JOHNSTON - Describing what he called a move from precision ag to decision ag, Joe Foresman, director of decision services for DuPont Pioneer, announced Wednesday a new service for John Deere customers designed to take more guesswork out of farming.
Foresman, speaking to regional and national ag media during the company's annual two-day media conference in Johnston, said the new service will pool soil-mapping resources, predictive technologies and expertise to help growers improve nitrogen application management and other field input planning.
The new service package, Foresman said, is a three-year collaboration with John Deere, with collaboration with the U.S. Department of Agriculture's Agricultural Research Service and the University of Missouri.
Noting that farmers often feel inundated with the massive amounts of data they generate on their fields through mapping, field work, planting and harvesting, this service will pool all the technologies into a single picture for each field and provide a "realtime" update on conditions.
Dan Uppena, business manager for DuPont's decision services, said the data collected in tractors and combines are instantaneously sent wirelessly to John Deere data collection servers, eliminating the need for uploading data from thumb drives and manually entering data.
He said DuPont is working on similar agreements with other ag machinery manufacturers.
In addition, another layer of this service, available to all Pioneer customers, is weather and market alerts through DTN by way of a weather network between Pioneer representatives and growers.
"This is done in realtime," Uppena said, "to mimic what the plant is experiencing."
Foresman said the data collected will belong only to the producer and will be released to only those the grower wants to have it.
"This data does not go to the government," Foresman said.
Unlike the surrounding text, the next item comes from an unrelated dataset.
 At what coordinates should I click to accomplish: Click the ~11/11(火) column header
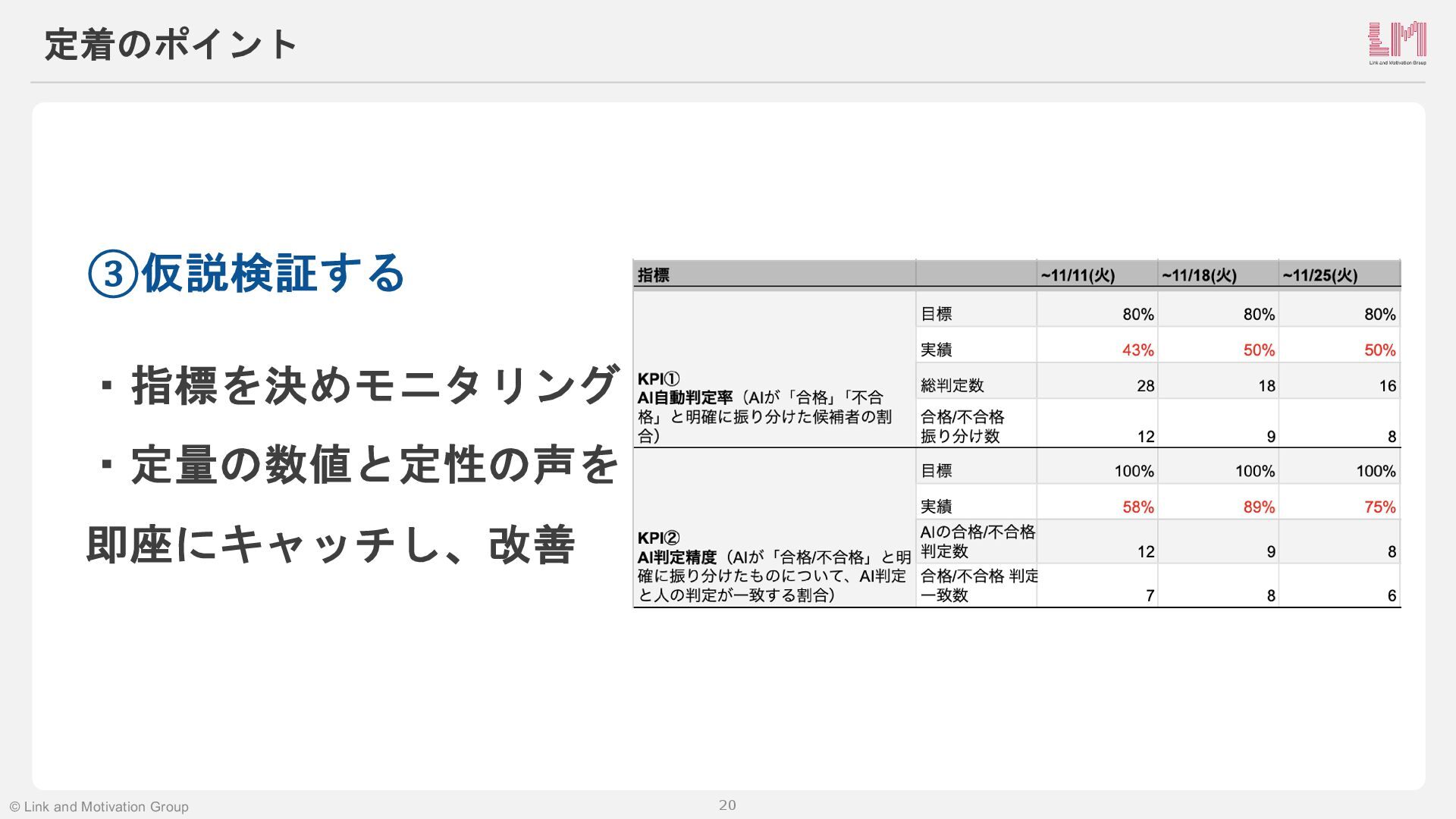point(1078,275)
He said DuPont is dedicated to keeping this data confidential.
"But this will bring a suite of services to tailor solutions for (farmers') decisions."
Real time info
Joe Hanson, senior manager for DuPont's next generation services in marketing, explained the primary aim is to assist producers will a 24-hour, realtime picture of the nitrogen remaining in fields as a crop grows and following extreme rain events.
Based on predictive soil models, Hanson said, the realtime info can show a continual state of the quantity of nitrogen still available to plants as the crop grows and as affected by rain events.
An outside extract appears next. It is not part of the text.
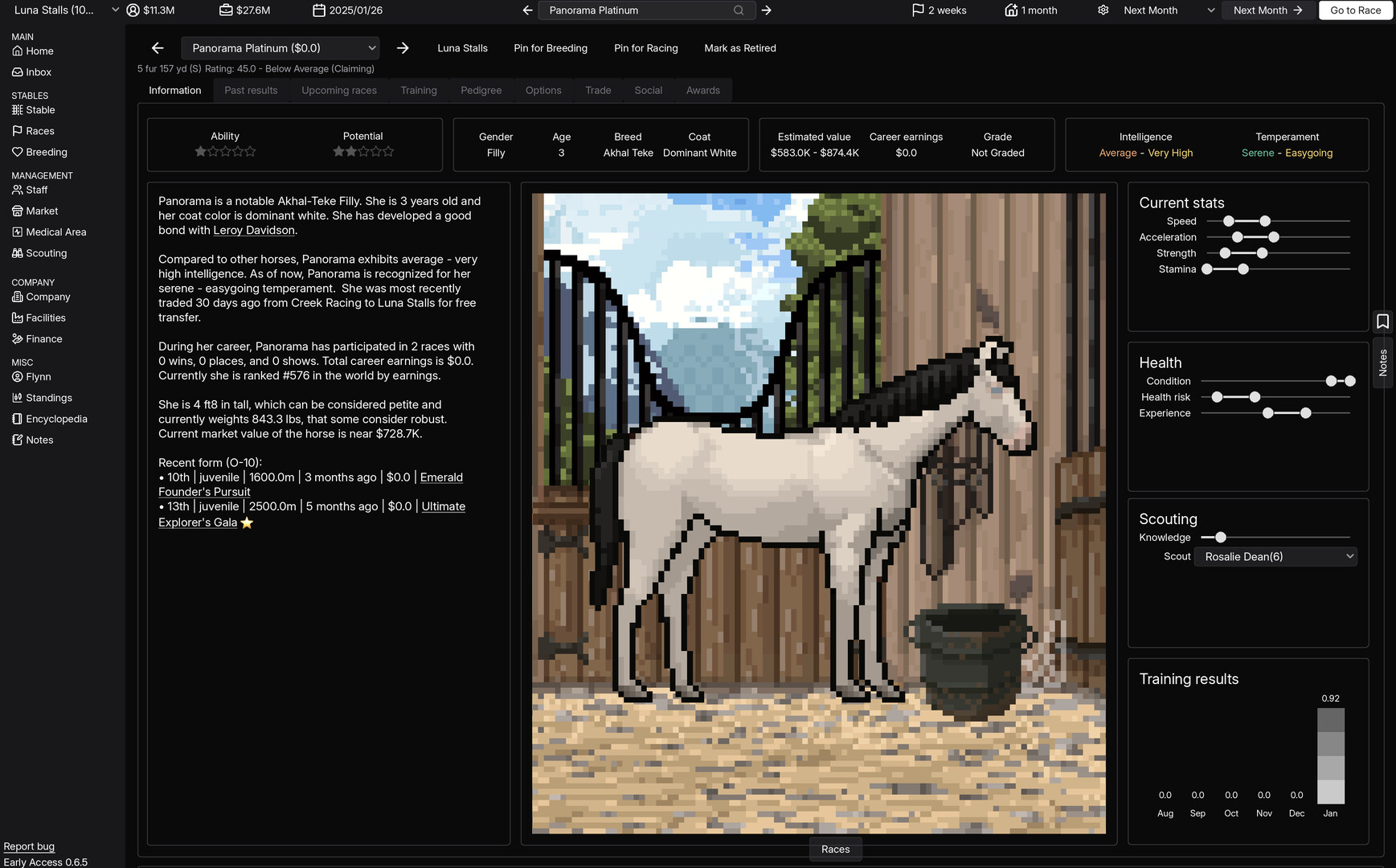Open the Finance section
Screen dimensions: 1396x868
point(43,338)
Alerts can also be set for wind events, which will have an impact on spraying.
"Before," Hanson said, "it was a guess.
"This is information available for 24 hours to get accurate information."
Hanson and Foresman said currently the new system is under beta testing with 60 producers across the U.S. Corn Belt, including at least two in Iowa.
When asked when the entire program will be made available to Pioneer customers, Foresman said, "stay tuned.
"There are more announcements coming soon."
Hanson said this new level of service comes at a perfect moment in farming.
"With the recent years of profitability," he said, "farmers have upgraded their equipment, equipped with all the necessary technology.
"They have iPods and iPads, so it's time to synchronize all this technology
"It takes much of the guesswork out of the process."
Through a unique computerized process offered by DuPont, said a company news release, using the latest high resolution technology, this collaboration will result in the most accurate soil-mapping units to date.
This soil info will enable growers to be more accurate with crop inputs, specifically with nitrogen placement and rates and when applications are needed.
Hanson said DuPont is providing the software, the University of Missouri is involved because it specializes in soil sciences and USDA-ARS, being headquartered in St. Louis, was a natural choice for the collaboration.